A composição desses gastos não afeta o orçamento de forma isolada. O impacto surge da combinação de reajustes em múltiplas frentes. Veja a variação de preços acumulada em 10 anos para os principais itens:
- Outras bebidas alcoólicas (destilados/coquetéis): +80,76%
- Passagem aérea: +74,23%
- Bijuteria: +61,76%
- Cerveja: +58,18%
- Ônibus interestadual: +54,91%
- Artigos de maquiagem: +35,16%
Vilões do preço: Bebidas e logística
O item que lidera a escalada de preços no Carnaval são as bebidas alcoólicas (excluindo cerveja), com uma inflação superior a 80%. A cerveja também não ficou barata, acumulando alta de quase 60%. O estudo aponta que o encarecimento de insumos básicos, como o malte e o alumínio utilizado nas latas, impulsionou esses valores. A valorização do dólar também exerce forte influência, encarecendo a importação de matérias-primas.

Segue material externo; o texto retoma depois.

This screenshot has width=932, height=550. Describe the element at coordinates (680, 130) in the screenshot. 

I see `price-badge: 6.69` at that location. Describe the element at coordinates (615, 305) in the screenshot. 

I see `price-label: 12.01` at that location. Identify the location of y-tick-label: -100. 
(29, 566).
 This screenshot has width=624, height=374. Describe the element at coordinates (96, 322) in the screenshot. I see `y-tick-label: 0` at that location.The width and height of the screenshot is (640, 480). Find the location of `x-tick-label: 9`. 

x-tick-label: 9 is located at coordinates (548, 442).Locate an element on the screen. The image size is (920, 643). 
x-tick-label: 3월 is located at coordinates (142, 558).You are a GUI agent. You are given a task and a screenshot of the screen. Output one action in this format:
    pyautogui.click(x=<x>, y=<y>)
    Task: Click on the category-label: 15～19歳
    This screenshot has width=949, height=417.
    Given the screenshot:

Para quem planeja viajar, o cenário exige cautela. As passagens aéreas quase dobraram de preço na última década, refletindo a volatilidade do preço dos combustíveis e a alta demanda sazonal. Já as passagens de ônibus subiram quase 55%, tornando o deslocamento um dos maiores gargalos financeiros para quem deseja curtir o Carnaval em outras cidades.
Estética e brilho custam mais
A preparação visual para os blocos e festas também sofreu reajustes consideráveis. As bijuterias, essenciais para as fantasias, subiram mais de 61% em dez anos. O curto prazo mostra um cenário ainda mais desafiador: no acumulado de 2025, este item apresentou a maior alta de toda a cesta analisada. Custos de produção e a cotação da moeda americana afetam diretamente o preço de metais e pedras sintéticas.

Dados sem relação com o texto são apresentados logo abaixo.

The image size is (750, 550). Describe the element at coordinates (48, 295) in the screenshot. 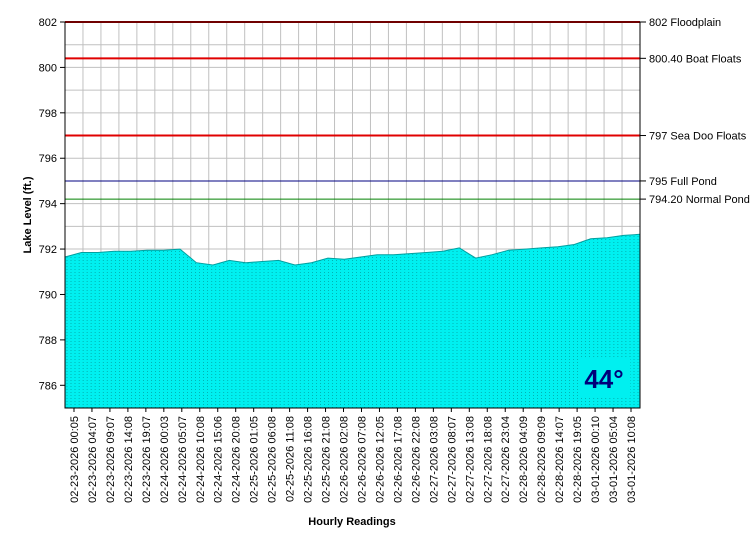

I see `y-tick-label: 790` at that location. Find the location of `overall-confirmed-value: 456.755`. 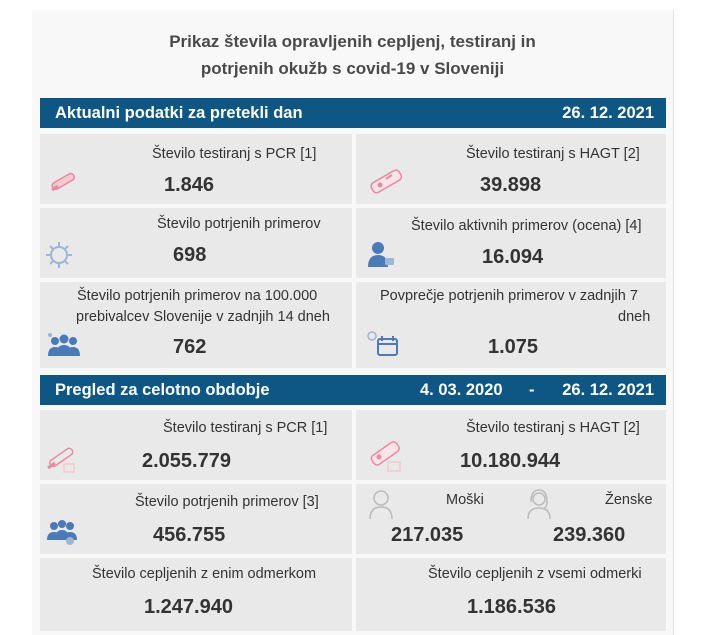

overall-confirmed-value: 456.755 is located at coordinates (190, 535).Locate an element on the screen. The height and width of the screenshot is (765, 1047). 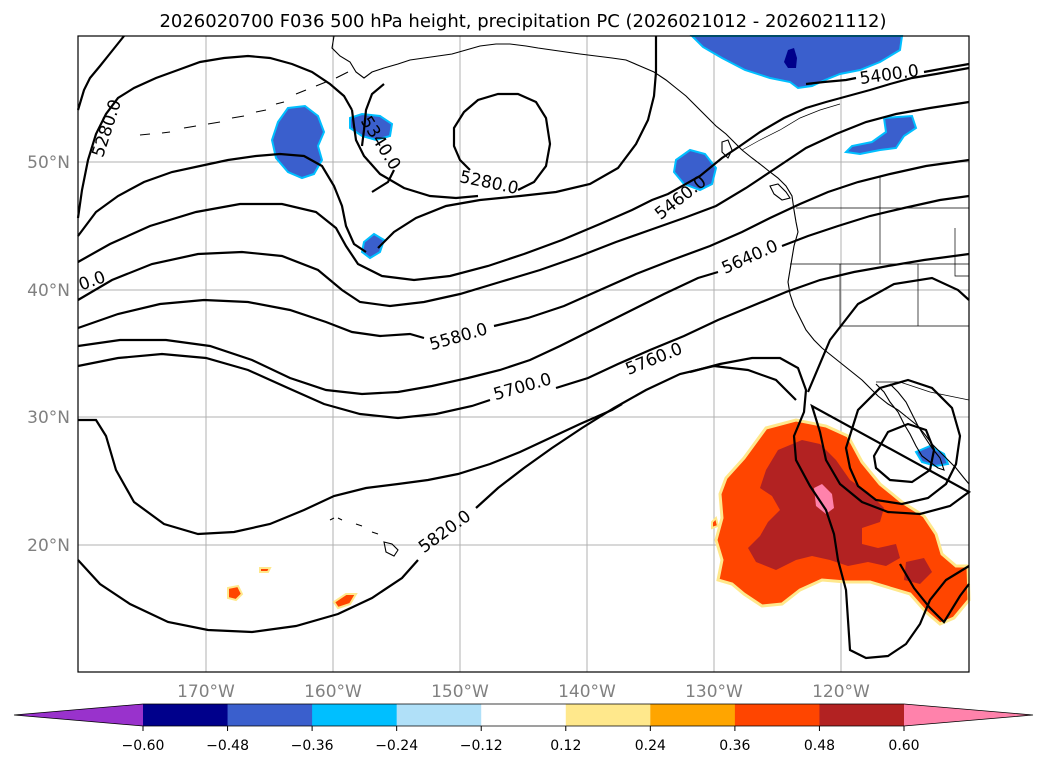
coast-hawaii is located at coordinates (364, 537).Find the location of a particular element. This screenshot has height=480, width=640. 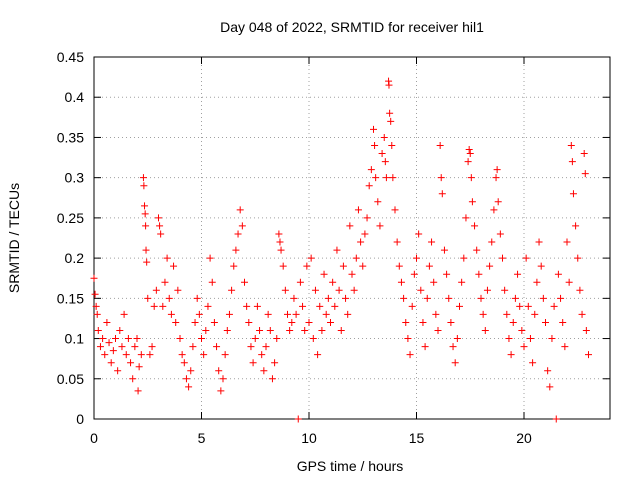

y-tick-label: 0 is located at coordinates (80, 419).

Serviços de beleza, como cabeleireiros e barbeiros, acumularam alta de 42,62% nos últimos seis anos. A variação da demanda, que atinge picos durante o Carnaval, permite que o setor de serviços reajuste seus preços para aproveitar a maior disposição de consumo da população.
Estratégias para blindar o bolso na folia
Diante de um cenário de inflação setorial elevada, o planejamento financeiro torna-se obrigatório. Thaisa Durso, educadora financeira, sugere que a antecipação é a melhor ferramenta contra preços abusivos. Comprar passagens e reservar hospedagem meses antes evita a inflação de última hora típica da alta temporada.
Outro ponto crucial é a segurança dos recursos. Durante as aglomerações do Carnaval, recomenda-se desativar o pagamento por aproximação dos cartões e utilizar uma “doleira” para proteger pertences físicos. Estabelecer um teto de gastos diário e priorizar o uso de dinheiro em espécie ou cartões pré-pagos ajuda a manter o controle e evita surpresas na fatura do cartão de crédito após a Quarta-Feira de Cinzas.
Manter uma reserva de emergência — um “abadá financeiro” — garante liquidez para imprevistos, impedindo que o folião recorra a créditos com juros altos. Ao final do Carnaval, organizar as contas imediatamente é essencial para que a ressaca financeira não comprometa o restante do ano.